Dalam konteks tersebut, pertemuan antara Gubernur Papua dan Gubernur Papua Barat, di Mansinam - sebagai tempat masuknya Injil pertama kali di Tanah Papua - memberikan makna yang sangat berarti guna mencairkan konflik yang berlarut-larut ditengah-tengah upaya konsolidasi Otonomi Khusus. Kita patur bersyukur terhadap kemauan politik yang ditunjukkan oleh kedua gubernur untuk menyelesaikan kebingungan hukum dan administrasi pemerintahan, dan lebih menaruh perhatian yang besar bagi percepatan penegakan hak-hak dasar rakyat Papua secara menyeluruh di kedua provinsi ini.

Kita menyaksikan bahwa Mansinam Agreement telah melahirkan 8 butir kesepakatan. Pertama, sebelum tanggal 31 Maret 2007 akan dilaksanakan pertemuan awal di Jayapura antara Gubernur Papua, Gubernur Papua Barat, Pimpinan DPRP, Pimpinan MRP, dan Pimpinan DPRD Provinsi Papua Barat; Kedua, melakukan reinventarisasi personil, peralatan, pembiayaan dan dokumen di bidang pendapatan daerah, pekerjaan umum, perhubungan, kehutanan, pertanian, perikanan kelautan, pertambangan dan bidang lainnya sampai dengan tanggal 31 Maret 2007; Ketiga, menyetujui bahwa Pemerintah Provinsi Papua Barat akan mendapat pembagian Dana Otsus Papua terhitung setelah pelaksanaan pertemuan di Biak pada Minggu kedua bulan April 2007. Keempat, menyetujui agar semua hasil sumber daya alam di Tanah Papua dibagi untuk semua Pemerintah daerah Provinsi dan Pemerintah Daerah Kabupaten/Kota se-Tanah Papua, dengan prosentase penerimaan bagi daerah penghasil dan daerah bukan penghasil mengacu pada peraturan perundang-undangan yang berlaku dan kebijakan daerah.

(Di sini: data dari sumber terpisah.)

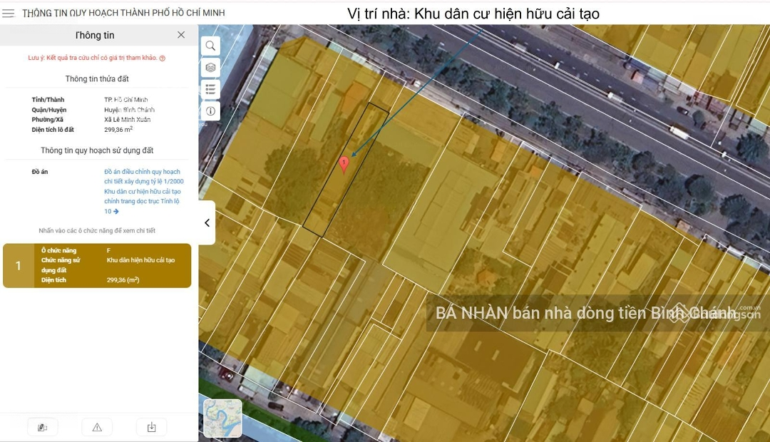Click the page title "Thông tin quy hoạch Thành phố Hồ Chí Minh"
This screenshot has width=770, height=442.
point(123,13)
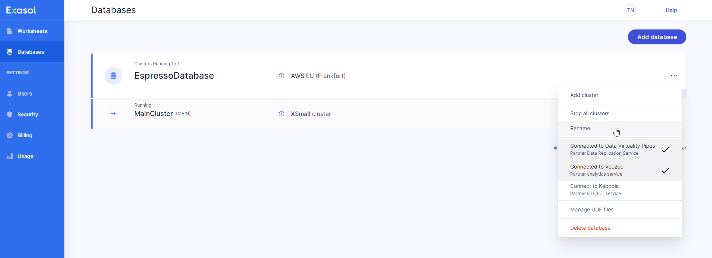Choose Stop all clusters
This screenshot has width=712, height=258.
point(590,113)
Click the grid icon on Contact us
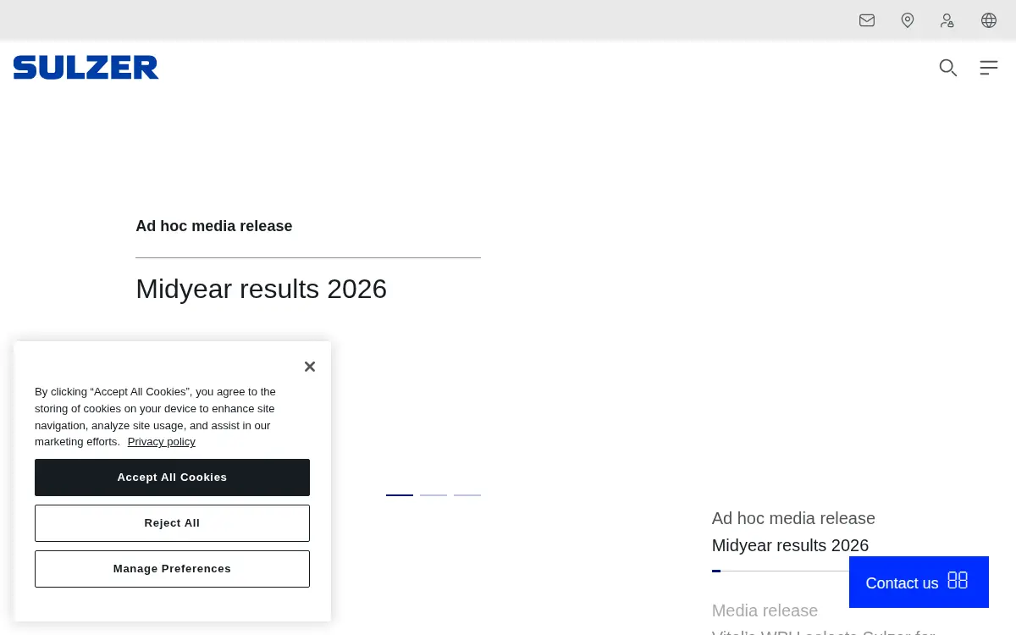1016x635 pixels. click(x=958, y=580)
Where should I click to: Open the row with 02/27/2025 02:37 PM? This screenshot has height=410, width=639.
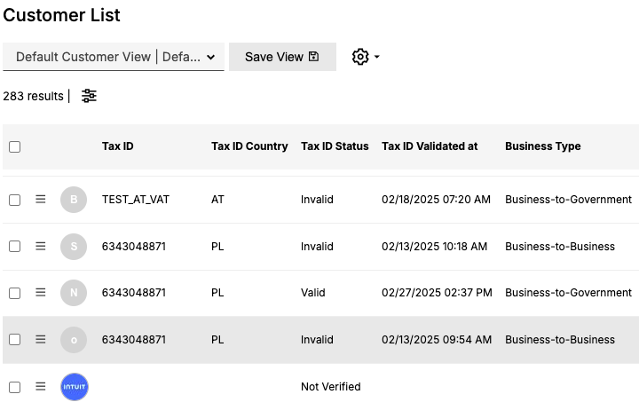(320, 293)
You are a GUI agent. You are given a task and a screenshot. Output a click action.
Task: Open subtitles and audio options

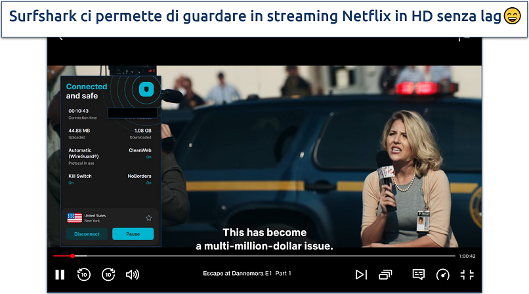point(418,274)
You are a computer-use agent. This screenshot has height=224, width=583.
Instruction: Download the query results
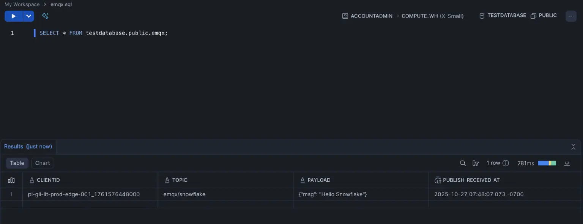pyautogui.click(x=567, y=163)
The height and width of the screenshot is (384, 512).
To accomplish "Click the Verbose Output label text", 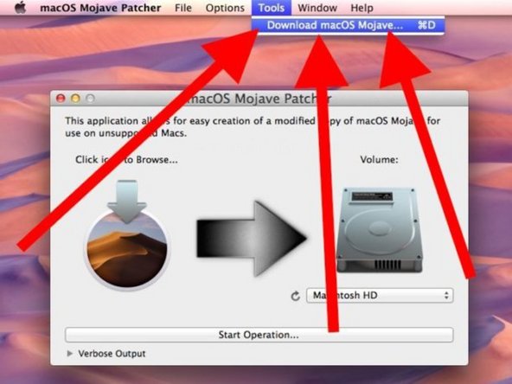I will coord(112,354).

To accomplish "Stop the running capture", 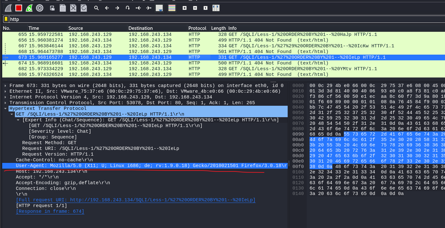I will point(18,8).
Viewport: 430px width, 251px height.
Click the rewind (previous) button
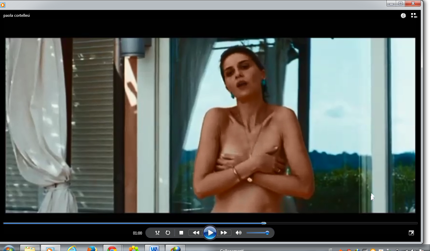tap(196, 233)
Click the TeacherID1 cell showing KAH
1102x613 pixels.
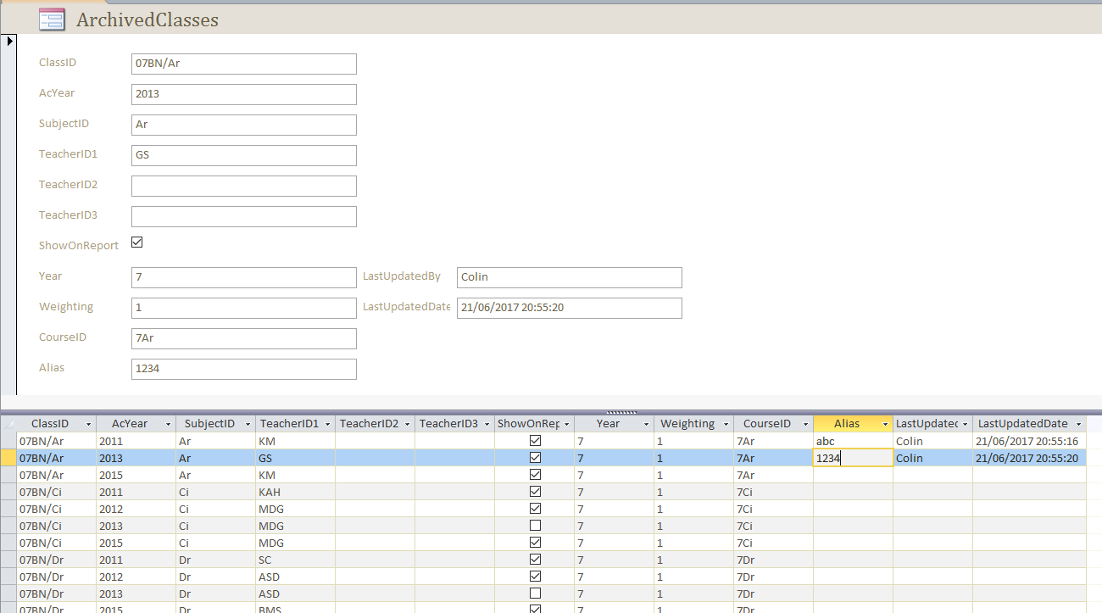tap(294, 492)
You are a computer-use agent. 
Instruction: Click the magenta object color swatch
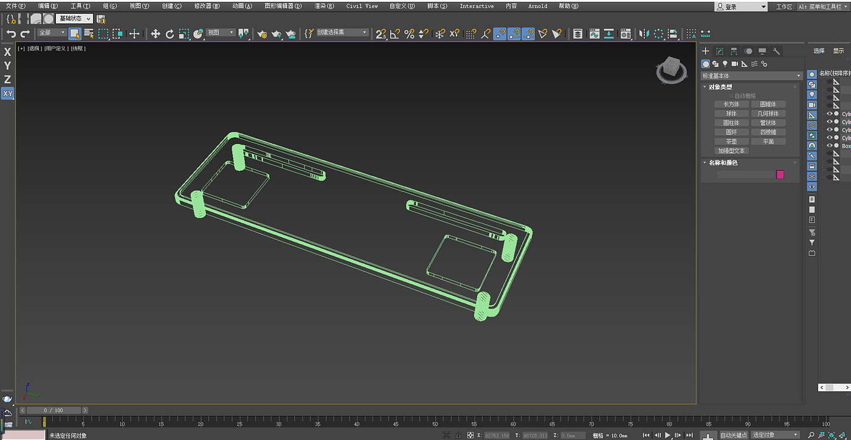point(780,175)
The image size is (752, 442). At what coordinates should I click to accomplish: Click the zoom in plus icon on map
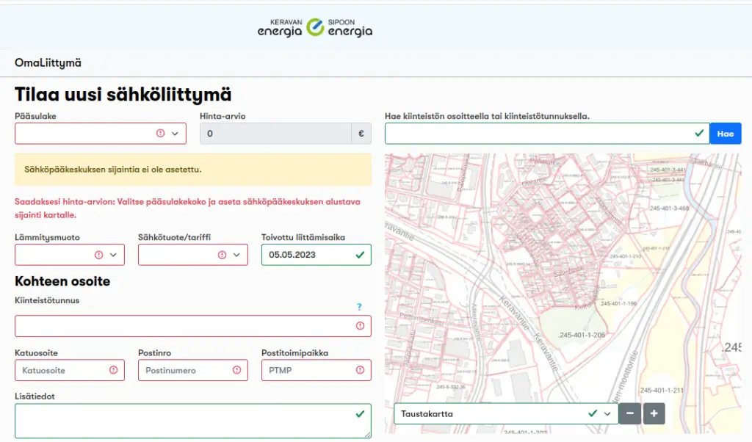(x=654, y=413)
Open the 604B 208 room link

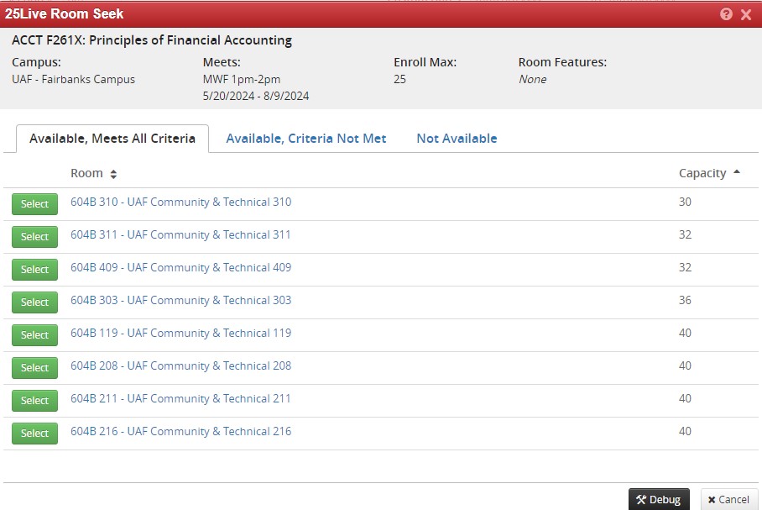coord(180,365)
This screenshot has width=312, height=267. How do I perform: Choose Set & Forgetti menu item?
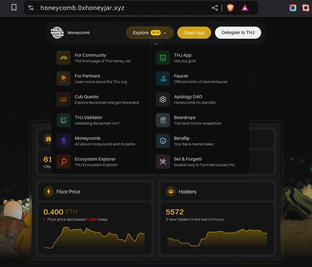tap(187, 162)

Kelima, menyetujui satu konsep pembangunan terpadu di Tanah Papua yang meliputi tata ruang termasuk pengembangan infrastruktur terpadu, strategi pengembangan ekonomi, sosial budaya dan pengembangan sumber daya manusia; Keenam, menyetujui bahwa semua hasil hutan berupa kayu log, tidak lagi dieskpor atau diantarpulaukan keluar Tanah Papua; Ketujuh, menyetujui bahwa semua hasil tangkapan pembalakan liar (kayu log) menjadi hak dan milik Pemerintah Daerah dan akan diatur lebih lanjut dalam kebijakan Pemerintah Daerah. Kedelapan, menyetujui agar Raker Bupati/Walikota se-Tanah Papua akan dilaksanakan pada minggu kedua bulan April 2007 di Biak, Provinsi Papua.

Menuju Kesepakatan Biak

Kita patut memuji Mansinam Agreement sebagai langkah strategis yang dilakukan oleh tokoh ”Dwi-B” Papua ini, baik Bung Bas Suebu (BS) dan Bung Bram Ataruri (BA), untuk mencoba mengurai benang kusut persoalan yang terjadi. Walaupun, patut diakui masih banyak aspek persoalan lainnya yang tidak tercakup dalam Mansinam Agreement tersebut. Namun, nampaknya Gubernur BS dan Gubernur BA sadar bahwa sebagian besar dari delapan (8) butir dari Mansinam Agreement ini lebih mengangkat isu-isu diseputar pembangunan dan pengelolaan sumber daya alam di Tanah Papua. Dalam tataran praktis, bagaimana mensinergikan potensi dan peran Freeport Indonesia dalam skenario pemberdayaan masyarakat dan pengembangan wilayah di Pegunungan Tengah dan Pantai Selatan Pulau Papua, maupun LNG Tangguh dalam mendorong pusat penyebaran pertumbuhan baru di Kepala Burung Pulau Papua. Karena patut diakui bahwa betapa penting peran dunia investasi dalam struktur ekonomi daerah dan juga dalam mewujudkan agenda dan strategi pembangunan yang dicanangkan Gubernur BS dan BA. Hal ini tentunya sebagai bagian dari strategi percepatan pembangunan wilayah di Pulau Papua secara keseluruhan, tanpa dibatasi oleh tembok kaku pembagian daerah provinsi di Pulau Papua. Simak saja, ”butir ketiga, keempat, dan kelima dari Mansiman Agreement”. Pada intinya, Gubernur BS dan BA telah sepakat untuk menciptakan skenario pengembangan Tanah Papua dalam satu kesatuan wilayah ekonomi, sosial budaya, dan infrastruktur yang didukung oleh distribusi pendanaan dan sumber daya alam yang adil dan berkelanjutan.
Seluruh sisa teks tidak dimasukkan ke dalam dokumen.